## Tasks to complete
a – In the guide on employees and independent contractors, which test is called the most important one for deciding whether there is an employer-employee relationship?
b – List the four tests that the guide on employees and independent contractors uses to tell the two apart.
c – Go on with the guide on employees and independent contractors, starting right after its last sentence.

## Document excerpt
################

An example of circumvention of labor laws is hiring independent contractors so that the employer won't have to pay or give benefits that are mandated by the labor laws, when, in fact, the "independent contractors" are actually employees under the law.

How to Differentiate an Employee from an Independent Contractor

The four-fold test is used to determine whether a person is an employee or an independent contractor. In Alba vs. Espinosa, et. al (G.R. No. 227734, 9 August 2017), the Supreme Court asked the following questions to resolve the case before them:

1. Does the employer have the power to select and hire an employee?

2. Does the employer pay wages?

3. Does the employer have the power to dismiss the employee?

4. Does the employer have the power to control the employee's conduct? Specifically, does the employer have the power to control both the end or the goal and the manner and means to achieve the end or the goal?

If the answer is "yes" to all the questions, then an employer-employee relationship exists. If an employer-employee relationship exists, then one person is an employer and the other is an employee. If an employer-employee relationship does not exist then their relationship could be that of a client and an independent contractor. This guide will explain each of the tests in detail.

Power to Select and Hire

The power to select and hire employees is a pretty straight-forward test. If a person or organization, such as a corporation or a partnership, has the power to choose who will work for them, then they have the power to select and hire employees.

Payment of Wages

The test of whether wages are paid is also straight-forward. However, it should be noted that the name by which the "wages" are called or the method of computing the wages is not the basis of an employer-employee relationship.

For example, a person who gets paid for every button that they sew and a person whose job is to sew buttons for 8 hours a day, regardless of their output, may both be considered employees.

Power to Dismiss

The power to dismiss asks the question: "does the employer have the power to dismiss an employee?" Dismissing an employee is basically telling an employee that they no longer work for the employer and so the employer-employee relationship is terminated.

Power to Control

The power to control is the most important test in determining whether there is an employer-employee relationship. It is usually called the "control test". In determining whether there is an employer-employee relationship, the power to control must relate to both the end or the goal and the method and manner of achieving the end or goal.

There are two types of control that a person can exercise over another in terms of work. The first is when a person establishes guidelines in order to accomplish the work.

An example is when a corporation hires a programmer to build a website for their business. The corporation, or its representatives, may determine the design, color scheme, words and photos that will go in the website and the deadline but the programmer will have control over the method or manner of building the website such as the time when they will work on the website, the program they will use, and the code that they will write. In this case, the programmer is an independent contractor since the control does not extend to the method and manner of achieving the end or goal.

The second is when a person fixes a methodology which has to be strictly followed in accomplishing the work.

################

## Listing

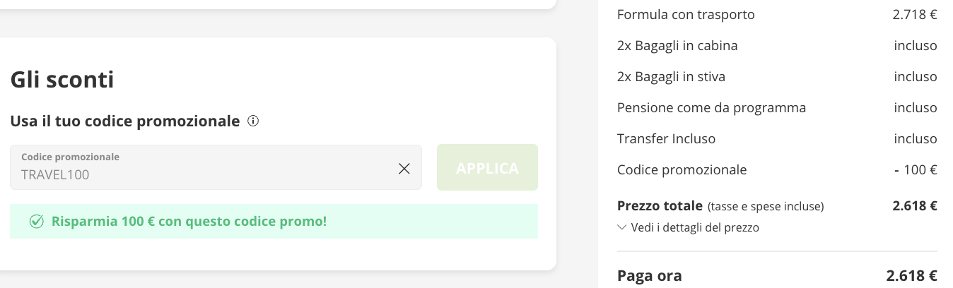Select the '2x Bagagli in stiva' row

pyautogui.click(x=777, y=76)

################

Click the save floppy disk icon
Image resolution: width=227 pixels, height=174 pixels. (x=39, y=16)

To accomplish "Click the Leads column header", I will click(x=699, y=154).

################

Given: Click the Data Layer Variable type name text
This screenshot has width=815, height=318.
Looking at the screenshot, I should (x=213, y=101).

################

## Task answers
a – The power to control, usually called the "control test."

b – Power to select and hire, payment of wages, power to dismiss, power to control

c –
An example is when a person is hired as a programmer for an advertising agency. The programmer is required to report for work every Monday-Friday from 9:00 a.m. to 6:00 p.m. The programmer's main job is to build websites for the agency's clients. The programmer's work is reviewed by the agency and the program and computer that they use are dictated by the agency. In this case, the programmer is an employee of the advertising agency since the agency can control both the end or goal and the method and manner of achieving the end or goal.

It should be noted that it is not necessary that the employer exercises the control as long as the option to control is present, then an employer-employee relationship is established.

Why it's important to differentiate

It is important to differentiate employees from independent contractors because they are treated differently under the law. Employers are bound to comply with the labor laws of the Philippines in regards to their employees while there is no such obligation when it comes to clients and the independent contractors that they hire.

1. Payment of Wages and Contributions

Employers are required to pay wages to their employees. Said wages should comply with the minimum wage set by law. They are also required to pay the employer's share for the employee's SSS, Philhealth and Pag-Ibig contributions.

The client of an independent contractor has no such obligations. The payment made to the independent contractor is the compensation agreed upon in the contract between the client and the independent contractor. The independent contractor also pays their own contributions to the SSS, Philhealth and Pag-Ibig.

2. Benefits

Employees get certain benefits under the law that independent contractors do not.

Examples are overtime pay, 13th month pay, holiday pay, premium pay, among others. Certain also get other non-monetary benefits such as the Service Incentive Leave, maternity leave, paternity leave, parental leave, etc.

On the other hand, independent contractors are not entitled to these benefits.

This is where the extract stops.